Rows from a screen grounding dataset
——————————

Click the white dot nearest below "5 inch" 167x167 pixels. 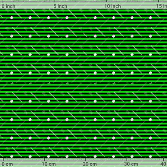pyautogui.click(x=67, y=18)
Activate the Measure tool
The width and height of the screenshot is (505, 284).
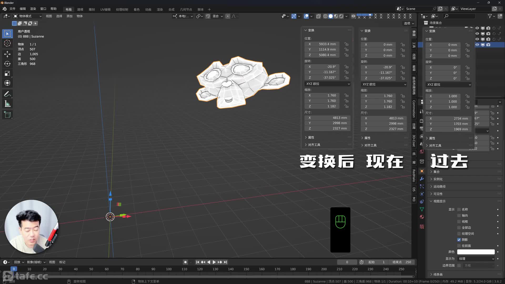pyautogui.click(x=7, y=104)
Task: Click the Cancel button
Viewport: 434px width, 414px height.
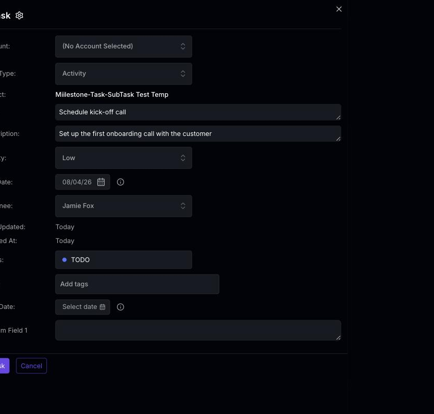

——————————

--- Work required ---
Copy the items above word for word, starting at the line that contains "Task: Click the Cancel button" and stopping after the last of the items. Leave the pictures out of your copy.

--- Response below ---
Task: Click the Cancel button
Viewport: 434px width, 414px height.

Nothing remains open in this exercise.